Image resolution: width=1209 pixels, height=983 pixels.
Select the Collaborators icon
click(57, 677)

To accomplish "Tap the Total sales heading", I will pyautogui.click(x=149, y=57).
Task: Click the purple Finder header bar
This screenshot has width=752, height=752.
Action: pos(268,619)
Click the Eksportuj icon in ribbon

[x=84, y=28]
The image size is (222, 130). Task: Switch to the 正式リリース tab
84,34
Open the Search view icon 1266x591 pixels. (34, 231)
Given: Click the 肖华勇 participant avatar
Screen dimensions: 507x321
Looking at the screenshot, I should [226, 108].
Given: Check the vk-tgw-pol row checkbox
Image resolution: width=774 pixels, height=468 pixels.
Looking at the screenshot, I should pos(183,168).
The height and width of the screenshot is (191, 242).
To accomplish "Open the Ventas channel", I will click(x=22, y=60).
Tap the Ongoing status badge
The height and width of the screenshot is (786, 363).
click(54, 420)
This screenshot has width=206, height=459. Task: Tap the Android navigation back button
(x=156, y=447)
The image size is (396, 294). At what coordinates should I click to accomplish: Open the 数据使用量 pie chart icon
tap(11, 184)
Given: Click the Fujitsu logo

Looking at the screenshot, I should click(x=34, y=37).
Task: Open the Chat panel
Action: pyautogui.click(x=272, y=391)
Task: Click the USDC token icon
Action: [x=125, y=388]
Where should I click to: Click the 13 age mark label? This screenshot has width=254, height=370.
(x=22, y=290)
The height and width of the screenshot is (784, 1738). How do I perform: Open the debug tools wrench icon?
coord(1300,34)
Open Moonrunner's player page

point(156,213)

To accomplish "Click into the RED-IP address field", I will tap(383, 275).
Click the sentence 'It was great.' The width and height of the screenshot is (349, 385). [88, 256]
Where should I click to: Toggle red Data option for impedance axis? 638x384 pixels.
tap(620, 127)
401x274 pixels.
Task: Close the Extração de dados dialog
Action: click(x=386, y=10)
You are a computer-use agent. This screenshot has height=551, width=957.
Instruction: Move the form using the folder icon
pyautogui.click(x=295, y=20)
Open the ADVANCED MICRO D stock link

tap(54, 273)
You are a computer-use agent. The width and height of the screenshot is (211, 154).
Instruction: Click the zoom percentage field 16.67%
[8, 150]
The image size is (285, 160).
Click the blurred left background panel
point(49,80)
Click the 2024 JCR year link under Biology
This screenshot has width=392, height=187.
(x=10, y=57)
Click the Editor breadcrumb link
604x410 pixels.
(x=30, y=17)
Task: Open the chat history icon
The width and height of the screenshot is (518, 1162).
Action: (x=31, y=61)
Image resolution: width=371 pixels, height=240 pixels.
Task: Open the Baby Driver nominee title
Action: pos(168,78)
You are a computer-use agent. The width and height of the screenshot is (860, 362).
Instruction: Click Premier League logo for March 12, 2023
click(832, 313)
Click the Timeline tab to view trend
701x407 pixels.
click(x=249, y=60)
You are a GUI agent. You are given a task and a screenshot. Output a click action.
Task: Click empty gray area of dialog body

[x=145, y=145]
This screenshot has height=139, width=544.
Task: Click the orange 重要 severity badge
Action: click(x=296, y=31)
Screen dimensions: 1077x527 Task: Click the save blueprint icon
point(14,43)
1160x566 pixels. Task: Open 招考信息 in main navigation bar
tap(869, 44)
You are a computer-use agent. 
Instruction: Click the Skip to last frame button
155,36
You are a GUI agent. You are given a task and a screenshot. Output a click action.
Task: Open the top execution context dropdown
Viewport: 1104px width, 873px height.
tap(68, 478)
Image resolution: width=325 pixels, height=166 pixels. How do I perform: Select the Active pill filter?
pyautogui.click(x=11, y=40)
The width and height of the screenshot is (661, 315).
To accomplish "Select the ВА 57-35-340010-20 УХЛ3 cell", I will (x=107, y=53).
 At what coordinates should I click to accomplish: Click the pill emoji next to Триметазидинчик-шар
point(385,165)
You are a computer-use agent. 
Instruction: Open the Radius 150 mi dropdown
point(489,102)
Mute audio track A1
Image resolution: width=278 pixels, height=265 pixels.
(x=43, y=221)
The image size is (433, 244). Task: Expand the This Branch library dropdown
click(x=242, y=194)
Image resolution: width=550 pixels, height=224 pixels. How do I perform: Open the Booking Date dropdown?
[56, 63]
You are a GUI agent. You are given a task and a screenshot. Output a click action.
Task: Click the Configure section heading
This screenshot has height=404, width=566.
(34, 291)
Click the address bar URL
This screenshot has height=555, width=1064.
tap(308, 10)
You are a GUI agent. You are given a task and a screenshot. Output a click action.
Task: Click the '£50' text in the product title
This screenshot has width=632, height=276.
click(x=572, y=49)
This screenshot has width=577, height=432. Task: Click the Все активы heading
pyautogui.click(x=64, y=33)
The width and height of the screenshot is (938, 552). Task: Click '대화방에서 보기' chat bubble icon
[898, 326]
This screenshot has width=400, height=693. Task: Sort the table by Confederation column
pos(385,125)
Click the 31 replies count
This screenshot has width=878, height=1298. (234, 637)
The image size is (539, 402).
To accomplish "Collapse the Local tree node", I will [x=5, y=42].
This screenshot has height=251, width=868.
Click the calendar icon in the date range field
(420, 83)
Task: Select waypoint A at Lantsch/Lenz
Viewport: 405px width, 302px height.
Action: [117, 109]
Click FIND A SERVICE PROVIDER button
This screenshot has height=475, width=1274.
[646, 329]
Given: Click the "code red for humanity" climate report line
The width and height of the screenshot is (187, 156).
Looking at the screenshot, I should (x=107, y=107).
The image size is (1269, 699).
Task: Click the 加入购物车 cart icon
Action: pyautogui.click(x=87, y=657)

> **WHAT THIS TASK INVOLVES**:
Would you output every line of the listing exactly?

> **RESPONSE BOX**:
Image resolution: width=1209 pixels, height=983 pixels.
Select the Collaborators icon
click(57, 677)

To accomplish "Tap the Total sales heading", I will pyautogui.click(x=149, y=57).
Task: Click the purple Finder header bar
This screenshot has width=752, height=752.
Action: pos(268,619)
Click the Eksportuj icon in ribbon

[x=84, y=28]
The image size is (222, 130). Task: Switch to the 正式リリース tab
84,34
Open the Search view icon 1266x591 pixels. (34, 231)
Given: Click the 肖华勇 participant avatar
Screen dimensions: 507x321
Looking at the screenshot, I should [226, 108].
Given: Check the vk-tgw-pol row checkbox
Image resolution: width=774 pixels, height=468 pixels.
Looking at the screenshot, I should pos(183,168).
The height and width of the screenshot is (191, 242).
To accomplish "Open the Ventas channel", I will click(x=22, y=60).
Tap the Ongoing status badge
The height and width of the screenshot is (786, 363).
click(54, 420)
This screenshot has width=206, height=459. Task: Tap the Android navigation back button
(x=156, y=447)
The image size is (396, 294). At what coordinates should I click to accomplish: Open the 数据使用量 pie chart icon
tap(11, 184)
Given: Click the Fujitsu logo

Looking at the screenshot, I should click(x=34, y=37).
Task: Open the Chat panel
Action: pyautogui.click(x=272, y=391)
Task: Click the USDC token icon
Action: [x=125, y=388]
Where should I click to: Click the 13 age mark label? This screenshot has width=254, height=370.
(x=22, y=290)
The height and width of the screenshot is (784, 1738). How do I perform: Open the debug tools wrench icon?
coord(1300,34)
Open Moonrunner's player page

point(156,213)

To accomplish "Click into the RED-IP address field", I will tap(383, 275).
Click the sentence 'It was great.' The width and height of the screenshot is (349, 385). [88, 256]
Where should I click to: Toggle red Data option for impedance axis? 638x384 pixels.
tap(620, 127)
401x274 pixels.
Task: Close the Extração de dados dialog
Action: click(x=386, y=10)
You are a computer-use agent. This screenshot has height=551, width=957.
Instruction: Move the form using the folder icon
pyautogui.click(x=295, y=20)
Open the ADVANCED MICRO D stock link

tap(54, 273)
You are a computer-use agent. The width and height of the screenshot is (211, 154).
Instruction: Click the zoom percentage field 16.67%
[8, 150]
The image size is (285, 160).
Click the blurred left background panel
point(49,80)
Click the 2024 JCR year link under Biology
This screenshot has width=392, height=187.
(x=10, y=57)
Click the Editor breadcrumb link
604x410 pixels.
(x=30, y=17)
Task: Open the chat history icon
The width and height of the screenshot is (518, 1162).
Action: (x=31, y=61)
Image resolution: width=371 pixels, height=240 pixels.
Task: Open the Baby Driver nominee title
Action: pos(168,78)
You are a computer-use agent. The width and height of the screenshot is (860, 362).
Instruction: Click Premier League logo for March 12, 2023
click(832, 313)
Click the Timeline tab to view trend
701x407 pixels.
click(x=249, y=60)
You are a GUI agent. You are given a task and a screenshot. Output a click action.
Task: Click empty gray area of dialog body

[x=145, y=145]
This screenshot has height=139, width=544.
Task: Click the orange 重要 severity badge
Action: click(x=296, y=31)
Screen dimensions: 1077x527 Task: Click the save blueprint icon
point(14,43)
1160x566 pixels. Task: Open 招考信息 in main navigation bar
tap(869, 44)
You are a computer-use agent. 
Instruction: Click the Skip to last frame button
155,36
You are a GUI agent. You are given a task and a screenshot. Output a click action.
Task: Open the top execution context dropdown
Viewport: 1104px width, 873px height.
tap(68, 478)
Image resolution: width=325 pixels, height=166 pixels. How do I perform: Select the Active pill filter?
pyautogui.click(x=11, y=40)
The width and height of the screenshot is (661, 315).
To accomplish "Select the ВА 57-35-340010-20 УХЛ3 cell", I will (x=107, y=53).
 At what coordinates should I click to accomplish: Click the pill emoji next to Триметазидинчик-шар
point(385,165)
You are a computer-use agent. 
Instruction: Open the Radius 150 mi dropdown
point(489,102)
Mute audio track A1
Image resolution: width=278 pixels, height=265 pixels.
(x=43, y=221)
The image size is (433, 244). Task: Expand the This Branch library dropdown
click(x=242, y=194)
Image resolution: width=550 pixels, height=224 pixels. How do I perform: Open the Booking Date dropdown?
[56, 63]
You are a GUI agent. You are given a task and a screenshot. Output a click action.
Task: Click the Configure section heading
This screenshot has height=404, width=566.
(34, 291)
Click the address bar URL
This screenshot has height=555, width=1064.
tap(308, 10)
You are a GUI agent. You are given a task and a screenshot. Output a click action.
Task: Click the '£50' text in the product title
This screenshot has width=632, height=276.
click(x=572, y=49)
This screenshot has width=577, height=432. Task: Click the Все активы heading
pyautogui.click(x=64, y=33)
The width and height of the screenshot is (938, 552). Task: Click '대화방에서 보기' chat bubble icon
[898, 326]
This screenshot has width=400, height=693. Task: Sort the table by Confederation column
pos(385,125)
Click the 31 replies count
This screenshot has width=878, height=1298. (234, 637)
The image size is (539, 402).
To accomplish "Collapse the Local tree node", I will [x=5, y=42].
This screenshot has height=251, width=868.
Click the calendar icon in the date range field
(420, 83)
Task: Select waypoint A at Lantsch/Lenz
Viewport: 405px width, 302px height.
Action: [117, 109]
Click FIND A SERVICE PROVIDER button
This screenshot has height=475, width=1274.
[646, 329]
Given: Click the "code red for humanity" climate report line
The width and height of the screenshot is (187, 156).
Looking at the screenshot, I should (x=107, y=107).
The image size is (1269, 699).
Task: Click the 加入购物车 cart icon
Action: pyautogui.click(x=87, y=657)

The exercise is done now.